Amazon confirmed that it was experiencing a "high error rate" in one of its regional data centers in northern Virginia on Tuesday afternoon. (Amazon founder Jeffrey Bezos also owns The Washington Post.)

The company confirmation, posted to AWS' status page, said the outage was also "impacting applications and services dependent on S3," the company's popular cloud-based storage platform.

Slack, Medium and Quora were among the services affected by Tuesday's outage. In addition, certain sites whose whole purpose is to check whether other sites are online also seemed to have been taken down by the incident.

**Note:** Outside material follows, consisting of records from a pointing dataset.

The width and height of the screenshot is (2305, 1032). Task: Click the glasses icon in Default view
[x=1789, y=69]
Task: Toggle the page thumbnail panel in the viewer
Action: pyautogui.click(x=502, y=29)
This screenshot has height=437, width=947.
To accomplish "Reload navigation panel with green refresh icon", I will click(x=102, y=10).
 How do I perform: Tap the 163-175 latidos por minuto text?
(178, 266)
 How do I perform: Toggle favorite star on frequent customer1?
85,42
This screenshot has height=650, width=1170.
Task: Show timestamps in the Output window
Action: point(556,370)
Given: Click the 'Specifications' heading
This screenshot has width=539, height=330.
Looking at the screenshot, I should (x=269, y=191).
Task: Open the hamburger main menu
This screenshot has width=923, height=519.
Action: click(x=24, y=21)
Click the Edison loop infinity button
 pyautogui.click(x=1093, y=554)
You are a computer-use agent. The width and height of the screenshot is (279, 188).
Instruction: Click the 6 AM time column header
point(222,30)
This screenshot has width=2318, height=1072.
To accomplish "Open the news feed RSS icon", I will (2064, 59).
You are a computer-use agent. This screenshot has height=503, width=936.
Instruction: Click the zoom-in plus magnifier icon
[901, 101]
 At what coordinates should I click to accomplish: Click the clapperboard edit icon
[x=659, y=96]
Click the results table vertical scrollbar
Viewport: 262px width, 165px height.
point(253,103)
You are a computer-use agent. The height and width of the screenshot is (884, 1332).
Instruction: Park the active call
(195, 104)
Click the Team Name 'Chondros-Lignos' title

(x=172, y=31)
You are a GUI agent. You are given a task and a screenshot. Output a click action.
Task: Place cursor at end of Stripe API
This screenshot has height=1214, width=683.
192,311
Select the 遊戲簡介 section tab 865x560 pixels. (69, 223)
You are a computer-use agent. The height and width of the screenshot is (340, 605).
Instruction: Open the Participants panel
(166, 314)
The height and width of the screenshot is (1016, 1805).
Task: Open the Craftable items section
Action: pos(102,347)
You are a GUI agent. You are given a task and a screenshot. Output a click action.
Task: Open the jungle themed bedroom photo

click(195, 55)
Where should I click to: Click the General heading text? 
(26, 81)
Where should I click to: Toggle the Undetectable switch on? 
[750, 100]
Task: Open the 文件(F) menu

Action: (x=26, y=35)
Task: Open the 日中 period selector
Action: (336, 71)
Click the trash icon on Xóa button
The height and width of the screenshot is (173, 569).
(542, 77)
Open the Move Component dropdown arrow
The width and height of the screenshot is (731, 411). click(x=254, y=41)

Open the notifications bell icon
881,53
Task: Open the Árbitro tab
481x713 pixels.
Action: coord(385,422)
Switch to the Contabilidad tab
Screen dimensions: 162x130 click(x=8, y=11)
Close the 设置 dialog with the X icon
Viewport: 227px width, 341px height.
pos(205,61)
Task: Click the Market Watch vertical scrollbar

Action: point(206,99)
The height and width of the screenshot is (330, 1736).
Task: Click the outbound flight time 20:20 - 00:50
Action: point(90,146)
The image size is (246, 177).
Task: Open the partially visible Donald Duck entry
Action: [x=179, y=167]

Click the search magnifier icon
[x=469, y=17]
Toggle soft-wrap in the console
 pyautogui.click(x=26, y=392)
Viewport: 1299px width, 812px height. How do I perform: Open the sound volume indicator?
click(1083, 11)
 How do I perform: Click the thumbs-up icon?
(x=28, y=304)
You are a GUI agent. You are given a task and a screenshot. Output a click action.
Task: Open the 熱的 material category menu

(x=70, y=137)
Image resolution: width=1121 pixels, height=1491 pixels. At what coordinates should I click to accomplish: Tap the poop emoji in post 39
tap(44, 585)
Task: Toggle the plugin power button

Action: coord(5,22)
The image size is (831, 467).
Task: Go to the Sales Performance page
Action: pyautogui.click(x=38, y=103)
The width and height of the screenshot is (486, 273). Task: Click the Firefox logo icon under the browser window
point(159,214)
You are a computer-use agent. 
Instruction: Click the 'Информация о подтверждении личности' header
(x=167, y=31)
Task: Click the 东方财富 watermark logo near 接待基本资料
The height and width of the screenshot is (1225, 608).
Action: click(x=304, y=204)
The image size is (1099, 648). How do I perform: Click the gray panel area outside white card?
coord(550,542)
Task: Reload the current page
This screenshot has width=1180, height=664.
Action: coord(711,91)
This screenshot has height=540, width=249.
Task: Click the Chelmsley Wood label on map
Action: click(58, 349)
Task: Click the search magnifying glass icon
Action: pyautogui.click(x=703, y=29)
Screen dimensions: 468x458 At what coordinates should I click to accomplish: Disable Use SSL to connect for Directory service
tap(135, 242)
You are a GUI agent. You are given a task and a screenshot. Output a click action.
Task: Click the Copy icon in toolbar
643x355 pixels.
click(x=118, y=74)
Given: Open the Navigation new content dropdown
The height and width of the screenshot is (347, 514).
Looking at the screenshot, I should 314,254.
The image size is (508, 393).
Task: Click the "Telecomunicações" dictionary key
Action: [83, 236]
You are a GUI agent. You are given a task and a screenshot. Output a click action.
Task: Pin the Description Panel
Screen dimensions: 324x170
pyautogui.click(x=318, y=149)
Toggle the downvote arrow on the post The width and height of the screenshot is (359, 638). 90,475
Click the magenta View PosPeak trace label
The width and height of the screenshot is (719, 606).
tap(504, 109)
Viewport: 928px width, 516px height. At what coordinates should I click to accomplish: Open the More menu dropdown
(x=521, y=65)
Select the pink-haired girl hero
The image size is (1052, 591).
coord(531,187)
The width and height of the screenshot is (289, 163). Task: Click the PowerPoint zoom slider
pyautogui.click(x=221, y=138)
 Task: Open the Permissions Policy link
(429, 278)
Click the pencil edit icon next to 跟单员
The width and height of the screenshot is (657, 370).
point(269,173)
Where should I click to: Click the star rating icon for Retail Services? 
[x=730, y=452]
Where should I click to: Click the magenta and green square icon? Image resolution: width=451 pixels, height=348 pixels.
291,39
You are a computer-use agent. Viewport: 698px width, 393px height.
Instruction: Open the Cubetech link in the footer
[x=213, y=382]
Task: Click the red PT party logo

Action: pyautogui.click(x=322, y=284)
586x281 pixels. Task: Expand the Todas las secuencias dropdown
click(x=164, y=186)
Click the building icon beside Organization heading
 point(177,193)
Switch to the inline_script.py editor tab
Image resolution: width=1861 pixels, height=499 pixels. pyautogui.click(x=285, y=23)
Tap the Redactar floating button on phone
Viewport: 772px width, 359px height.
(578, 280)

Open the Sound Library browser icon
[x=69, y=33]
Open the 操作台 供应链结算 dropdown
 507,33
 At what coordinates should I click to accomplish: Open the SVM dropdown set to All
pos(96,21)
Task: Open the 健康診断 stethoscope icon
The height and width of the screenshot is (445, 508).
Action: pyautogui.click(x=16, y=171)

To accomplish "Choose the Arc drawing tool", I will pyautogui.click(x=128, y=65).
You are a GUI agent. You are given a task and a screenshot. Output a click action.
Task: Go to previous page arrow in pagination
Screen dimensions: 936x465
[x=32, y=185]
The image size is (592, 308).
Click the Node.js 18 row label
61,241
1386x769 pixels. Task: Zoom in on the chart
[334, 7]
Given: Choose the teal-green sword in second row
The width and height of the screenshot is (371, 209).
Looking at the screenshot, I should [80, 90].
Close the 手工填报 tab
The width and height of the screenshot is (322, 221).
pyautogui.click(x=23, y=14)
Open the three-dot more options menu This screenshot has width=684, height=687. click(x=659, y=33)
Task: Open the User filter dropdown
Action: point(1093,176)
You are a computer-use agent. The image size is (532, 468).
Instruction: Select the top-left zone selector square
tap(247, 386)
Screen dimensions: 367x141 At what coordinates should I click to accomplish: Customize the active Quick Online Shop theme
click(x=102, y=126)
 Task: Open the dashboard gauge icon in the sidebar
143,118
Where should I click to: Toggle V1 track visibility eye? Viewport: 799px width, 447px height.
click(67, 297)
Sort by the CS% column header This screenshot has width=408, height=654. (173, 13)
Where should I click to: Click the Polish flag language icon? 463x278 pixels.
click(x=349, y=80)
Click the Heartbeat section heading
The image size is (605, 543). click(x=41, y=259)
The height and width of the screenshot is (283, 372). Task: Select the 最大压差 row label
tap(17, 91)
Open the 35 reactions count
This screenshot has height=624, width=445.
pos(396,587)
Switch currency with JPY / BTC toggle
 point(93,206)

Several of the Internet's most visible companies are hosted on Amazon Web Services, including Airbnb, Expedia, Netflix and others. An outage in 2015 accidentally took down many of these services for several hours. And in 2011, AWS suffered a days-long outage that knocked popular sites such as Reddit and the New York Times offline.

For an industry that so widely depends on AWS, losing access to the service can be incredibly disruptive, even if the outage lasts only a few hours.

"This afternoon, CEOs and CIOs are asking: 'What do we have in the cloud? Is it available? What do we do?'" said Bill Wohl, a spokesman for Commvault, a data backup and protection company. "Not knowing is a risk to business, and time is of the essence."

At about 5pm Eastern Time, Amazon announced on AWS' page that it had resolved the issues.

"The Amazon S3 service is operating normally," the company said on its status page. It did not provide details on the cause of the outage.

AWS' data centers in northern Virginia may be among the service's oldest, and they are located there because the region has become a major hub for Web traffic as data passes back and forth on its way to computers or smartphones. AWS itself has become a core piece of the Internet's underlying infrastructure; it is now an $11 billion-a-year business, according to Amazon's financial reports.

A spokesman for Amazon did not immediately respond to a request for comment.